Accelerator cards offer such advantages as flexibility, ease of system configuration, ability to carry out high speed parallel computing while still maintaining low latency and keeping the development cycle short.
How Do They Work?
Accelerator cards are powered almost exclusively by ASIC chips (application-specific integrated circuit) which can also be referred to as accelerators. They are, at their very base level, integrated circuits that have been designed to perform specialized tasks.
The IC mostly comes as a combination of an Analog circuit, an amplifier, a denoising circuit and a digital block such as registers and arithmetic logic units (ALUs) as well as memory blocks.

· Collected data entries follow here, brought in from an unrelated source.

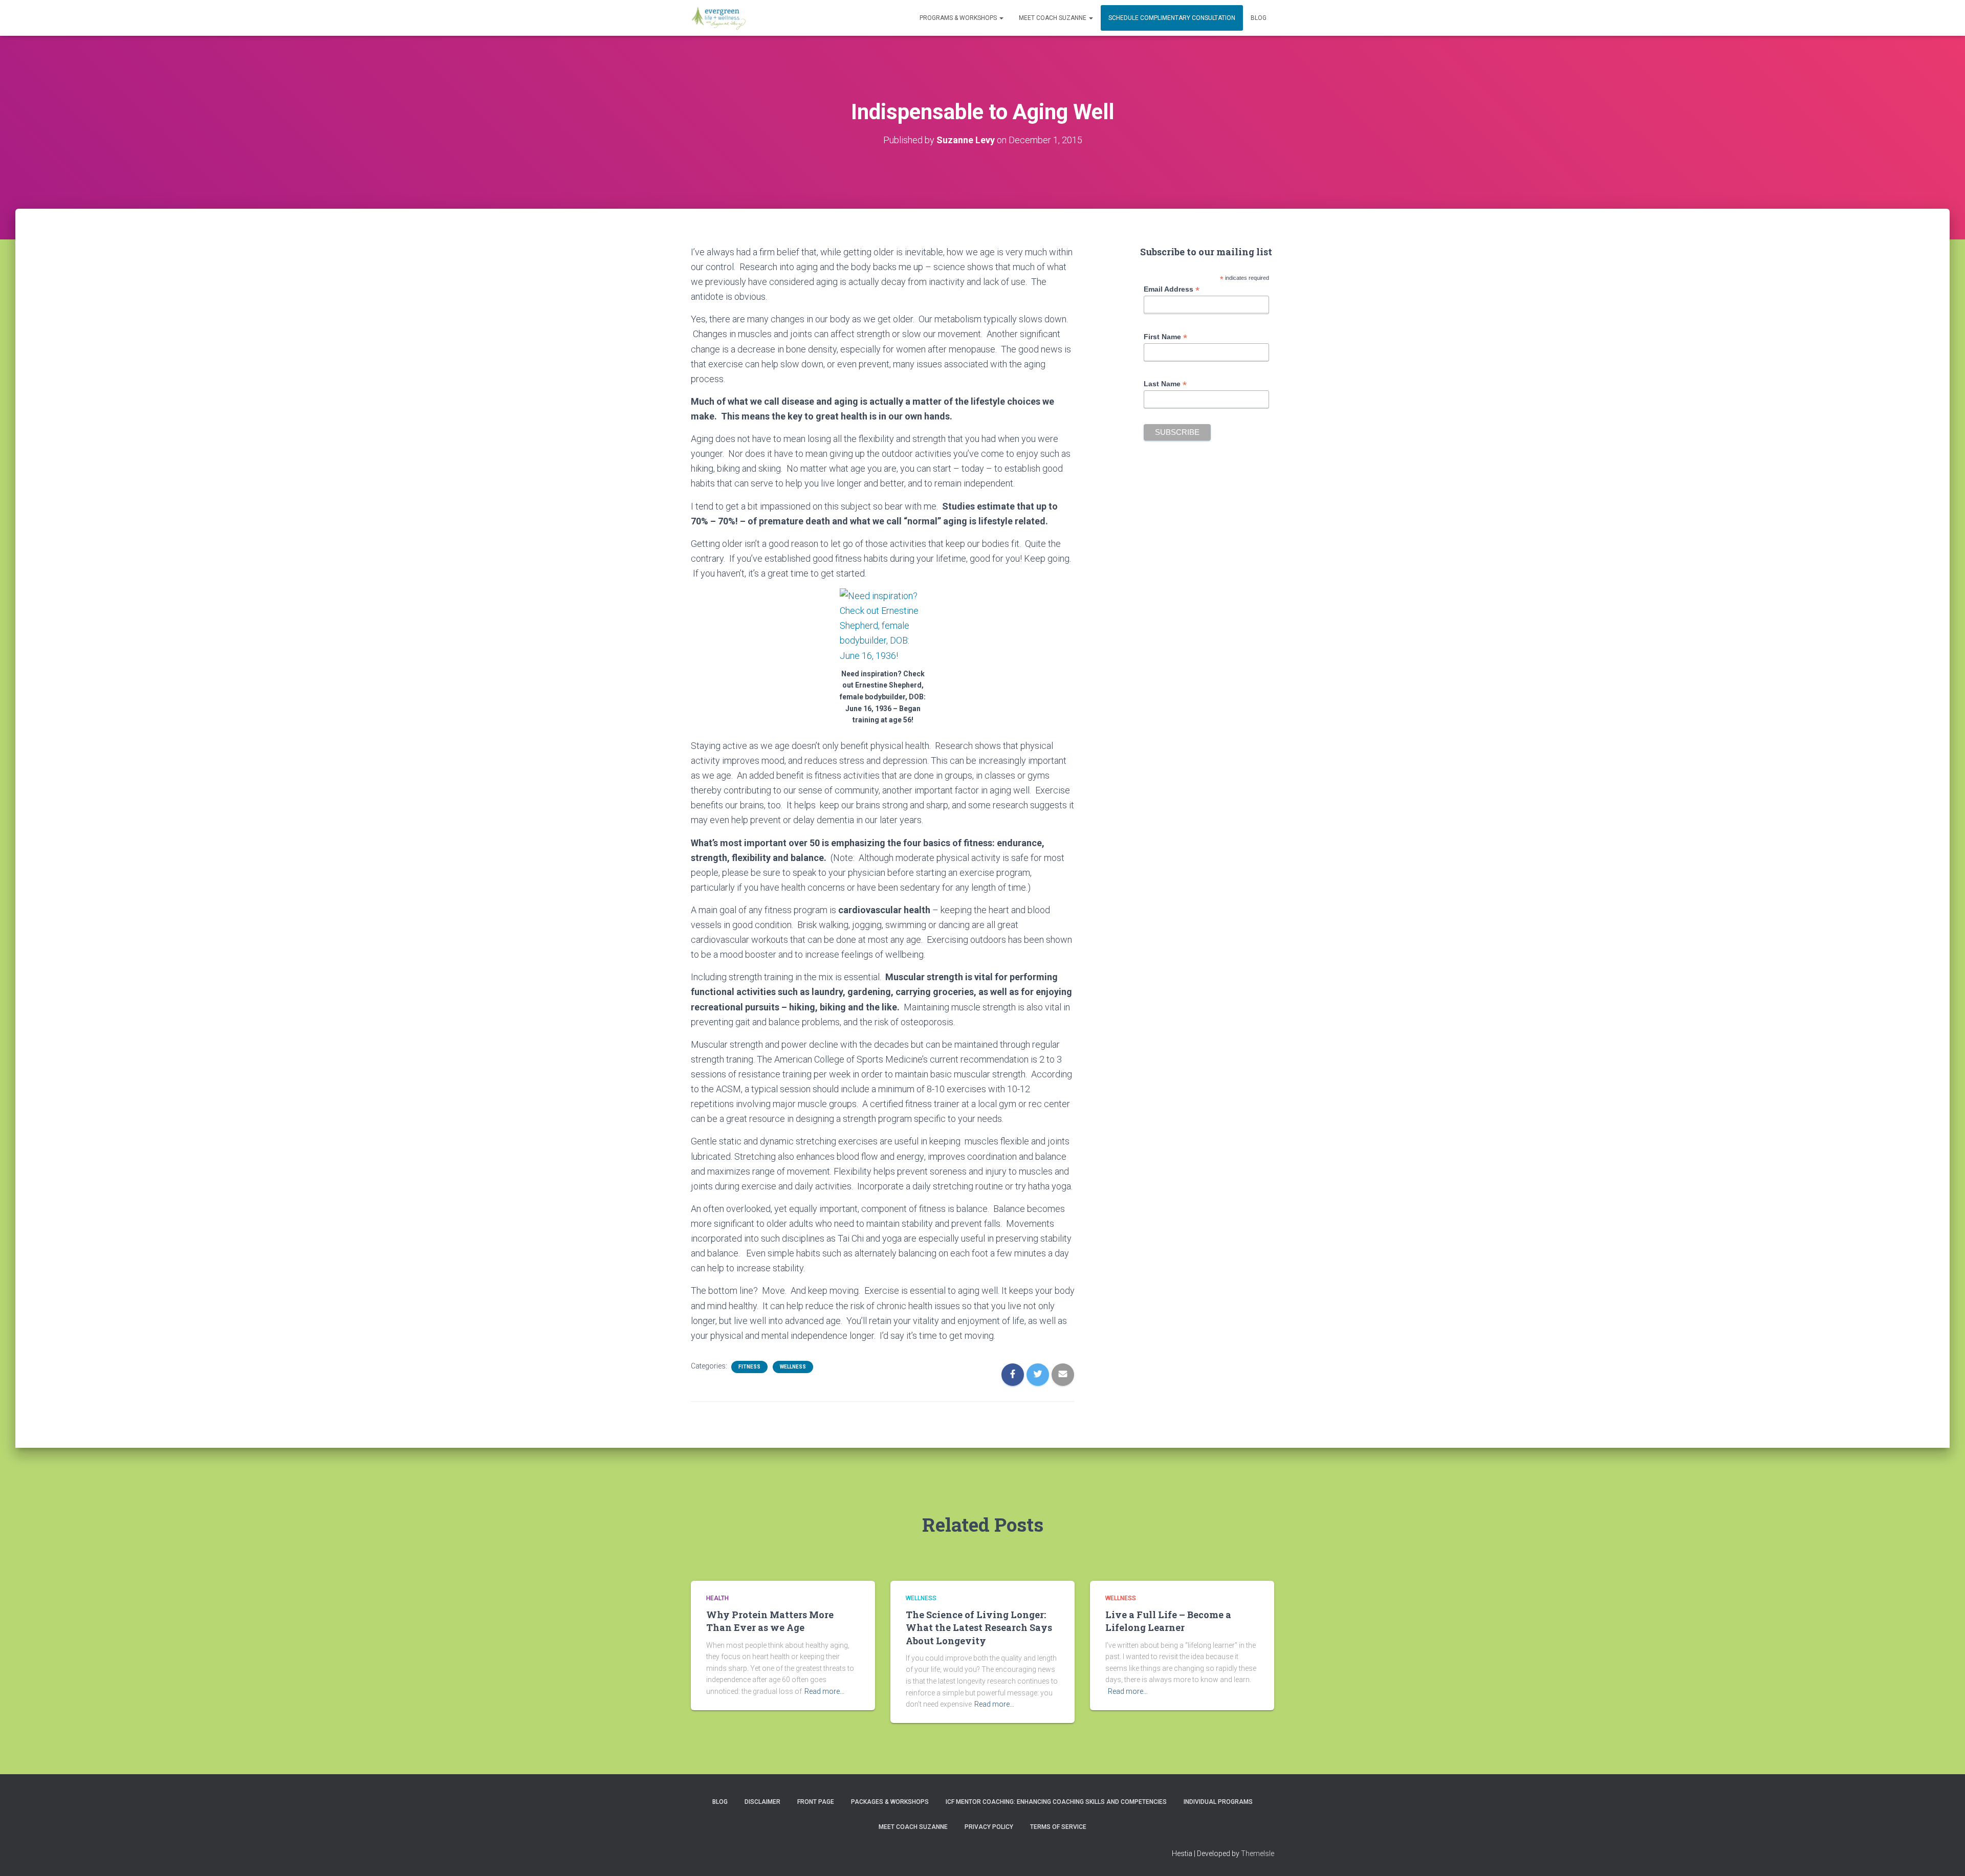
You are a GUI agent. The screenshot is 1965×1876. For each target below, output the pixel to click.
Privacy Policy (989, 1826)
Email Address (1171, 289)
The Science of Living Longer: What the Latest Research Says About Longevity (979, 1627)
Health (717, 1598)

They make use of discrete signals for a digital plane and continuous signals for an Analog one.
These chips may have numerous applications but at their core level are used mainly to control other electronic devices and how they will function. The metal oxide semiconductor technology is used to fabricate them. Their complexity and the level of functionality have increased significantly especially owing to the fact that there has been a downwards trend in feature sizes and improvements in design tools.
Seeing as these chips are dedicated to one or a group of functions, they execute workloads way faster and efficiently as compared to their counterparts, the general purpose processors.
These operations are therefore accelerated on the card as opposed to if they were being carried out on a general purpose processor. The accelerator is incorporated with specialized logic that enables it to perform the said complex operations more efficiently.
Examples of accelerator cards include AI accelerator cards, PCIe accelerator cards, cryptographic accelerator cards, programmable accelerator cards and graphics accelerator cards. We shall discuss the first two that I have listed below.
Where AI comes in
AI accelerators can be defined as a specially designed hardware accelerator which has been specifically crafted to accelerate machine learning and artificial intelligence applications in general.
These applications also extend to computer vision and artificial intelligence neural networks. AN networks mostly fall under the realms of deep learning (DL). Examples of these applications include the implementation of algorithms for internet of things (IoT), robotics and carrying out automated tasks.
These types of accelerators make use of techniques such as optimized memory use and lower precision arithmetic, which have the effect of increasing computational throughput and accelerating calculations.
Optimized memory employs algorithms that analyse the use of an external memory model, also referred to as an I/O model or a disk access model. It forms an abstraction which performs the same as a Random Access Memory (RAM) machine model but has an added cache memory on top of the main memory already in place.
This method harnesses the speed by which data can be retrieved from the cache memory block. Read and write operations are also performed much faster as compared to doing the same tasks in main memory. A common metric used in measuring the performance of an algorithm is the running time. It is defined as the number of read and write operations to an external memory.
Low precision arithmetic makes use of floating point values which are denoted by very few bits known as mini floats. These are specialized for specific functions and thus do not fare well where general purpose numerical arithmetic operations are being carried out. These specific functions, which mostly fall under computer graphics, require that the iterations are small. Machine learning techniques also make use of these with such formats as the bfloat16.
PCIe Accelerator Cards
These are an answer to the current huge demands and thus rely on the availability of PCIe interfaces for plugging in accelerator cards. These slots then make it possible to accomplish all of the above with the goal of handling processor workloads by trying to meet the required data processing bandwidth.
Accelerators cards have slots on them which have been specifically PCIe standardized. These, however , pose a challenge as the size of the accelerator boards are fixed and cannot be expanded.